■ **Exercise**: Among the entries below, find the lines that hold the word "This" and report them.
Input Start Marker
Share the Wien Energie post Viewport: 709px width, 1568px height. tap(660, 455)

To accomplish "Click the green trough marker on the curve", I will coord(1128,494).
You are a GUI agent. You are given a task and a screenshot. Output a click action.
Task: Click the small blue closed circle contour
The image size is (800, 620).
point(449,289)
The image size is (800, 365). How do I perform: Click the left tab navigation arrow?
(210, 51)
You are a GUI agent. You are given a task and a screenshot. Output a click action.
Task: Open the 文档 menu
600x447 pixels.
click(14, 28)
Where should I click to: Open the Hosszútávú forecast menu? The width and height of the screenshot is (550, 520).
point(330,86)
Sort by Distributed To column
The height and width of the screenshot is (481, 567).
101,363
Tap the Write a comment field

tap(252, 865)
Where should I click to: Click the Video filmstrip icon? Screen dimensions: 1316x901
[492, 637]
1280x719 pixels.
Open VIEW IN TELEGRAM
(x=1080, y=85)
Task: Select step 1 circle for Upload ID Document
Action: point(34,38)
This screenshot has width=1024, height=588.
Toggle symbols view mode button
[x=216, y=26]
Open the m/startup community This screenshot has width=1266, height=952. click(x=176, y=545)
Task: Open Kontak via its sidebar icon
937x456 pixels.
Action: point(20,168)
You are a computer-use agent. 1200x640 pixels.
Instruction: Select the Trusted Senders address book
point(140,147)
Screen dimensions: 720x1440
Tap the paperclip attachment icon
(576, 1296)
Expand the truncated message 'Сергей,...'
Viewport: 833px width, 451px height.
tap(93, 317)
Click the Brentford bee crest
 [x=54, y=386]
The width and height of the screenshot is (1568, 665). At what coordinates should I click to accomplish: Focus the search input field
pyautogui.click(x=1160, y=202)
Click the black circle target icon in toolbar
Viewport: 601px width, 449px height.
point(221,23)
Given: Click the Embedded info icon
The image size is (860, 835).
Input End Marker
■ **Completed task**:
This screenshot has width=1024, height=588.
Open the m/startup community This screenshot has width=1266, height=952. click(x=176, y=545)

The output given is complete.